---- Page excerpt

Victoria – So I’ve reminded you of a neglected book and you’ve reminded me of a few; I heard A.L. Kennedy’s “Words” last autumn and must Must MUST investigate her fiction.
Verity – It could have gone the other way, and I’d’ve found the whole thing Too Much but, as it turned out, reading the five was the best choice for me and added something to each of the reads.
Claire – The next time I try Piercy’s novel, I’m going to clear the reading decks because each time I’ve not read far enough and consistently for all of the narrators to take hold: I do love novels told in multiple perspectives so I really do think I just need to be a more attentive reader and let the stories settle.
Sakura – I’m glad you enjoy it: I do feel like I’m never really just reading one book even when I actually am just reading a single book.
I really enjoy the way you link your reading with other books – it gives such a broad and holistic perspective to what we are all reading. Brilliant!
I have Gone to Soldiers on my shelf unread and have done for some time…
The perspectives of women in wartime that Persephone supplies is refreshing and fascinating; I’ve just read one of their wartime books myself and it gave a completely different take from what I have read before of the period.
I am enjoying your posts on the wartime theme – it’s such a good way of linking thoughts together.
You know, I don’t have many Persephone titles, but I do have this one. I picked it up randomly in a charity shop at Christmas because I’d heard such good things around the blogs, and meant to read it straight away but didn’t. You’ve reminded me of it sitting, neglected.

--------

# [Given problem 1]
In the reading comment thread, which novel does one commenter say has sat unread on their shelf for some time?
# [Given problem 2]
Retype part of the reading comment thread word for word, beginning at the words "I really enjoy" and stopping after "of the period.".
# [Given problem 3]
Write what comes next in the reading comment thread, picking up after its final sentence.

---- Stored rows

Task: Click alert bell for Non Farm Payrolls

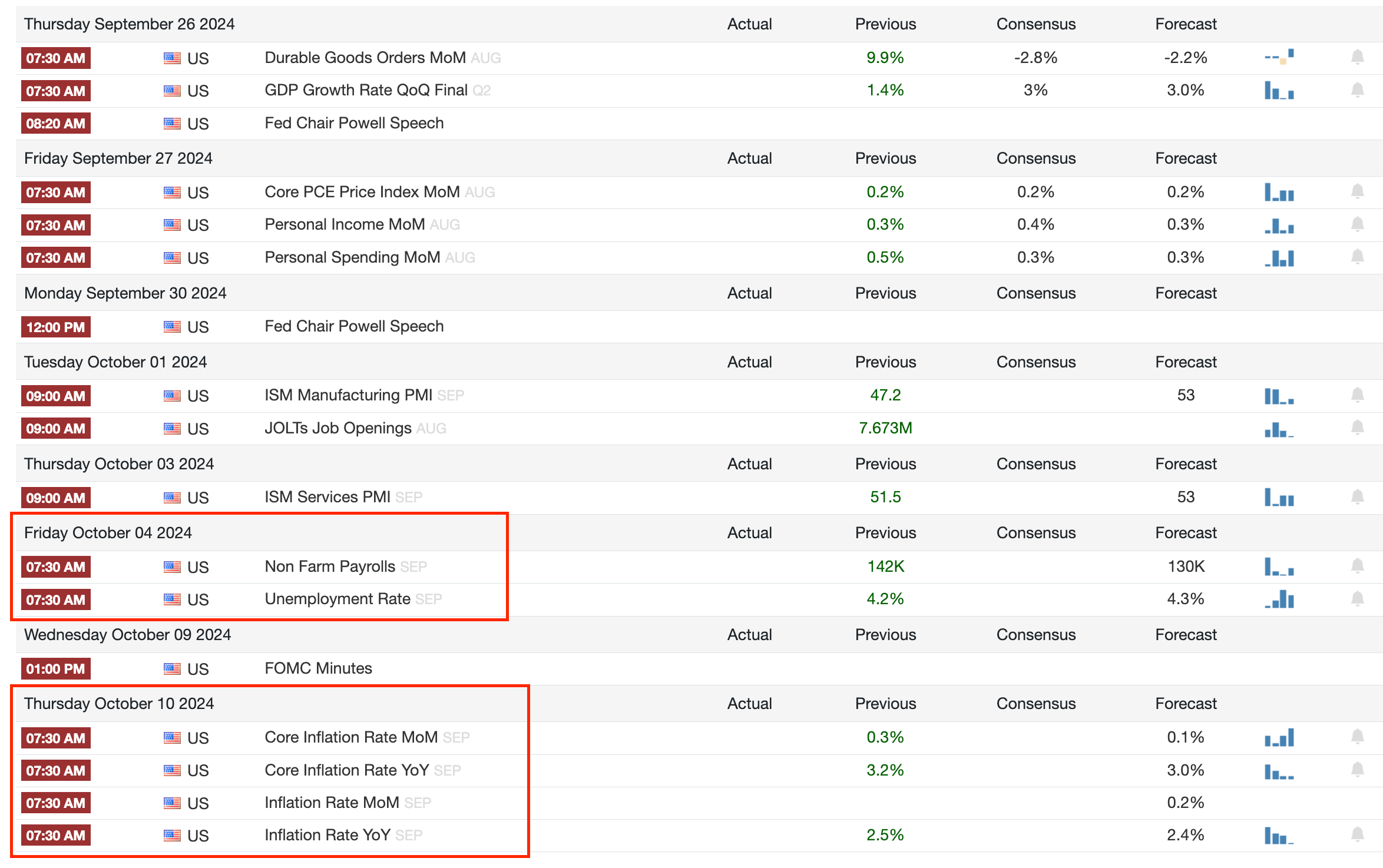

--------
---- Stored rows

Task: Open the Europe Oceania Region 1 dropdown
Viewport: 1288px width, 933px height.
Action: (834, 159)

--------

# [Task output 1]
Gone to Soldiers

# [Task output 2]
I really enjoy the way you link your reading with other books – it gives such a broad and holistic perspective to what we are all reading. Brilliant!
I have Gone to Soldiers on my shelf unread and have done for some time…
The perspectives of women in wartime that Persephone supplies is refreshing and fascinating; I’ve just read one of their wartime books myself and it gave a completely different take from what I have read before of the period.

# [Task output 3]
I thought the comparison of the two reviews of Gone for Soldiers were fascinating. It reminded me that women writing about war is still taboo, even today. Not long ago the Guardian in the UK ran a blog piece which questioned A.L. Kennedy’s choice to write her book Day about the experiences of a male pilot during WWII. The writer said rather brazenly that a woman couldn’t and shouldn’t write about such things, as though her sex debarred her from imagining or emoting with men at war. I think he went as far as to intimate that it wasn’t quite natural… I was shocked by it, but not surprised. I feel as though we are used to women writing about war on the homefront now, especially with all the books about coping with terrorism or the domestic reality of living in a war zone, but women writing about war itself, the down-and-dirty fighting aspect of it, is still a surprise for people.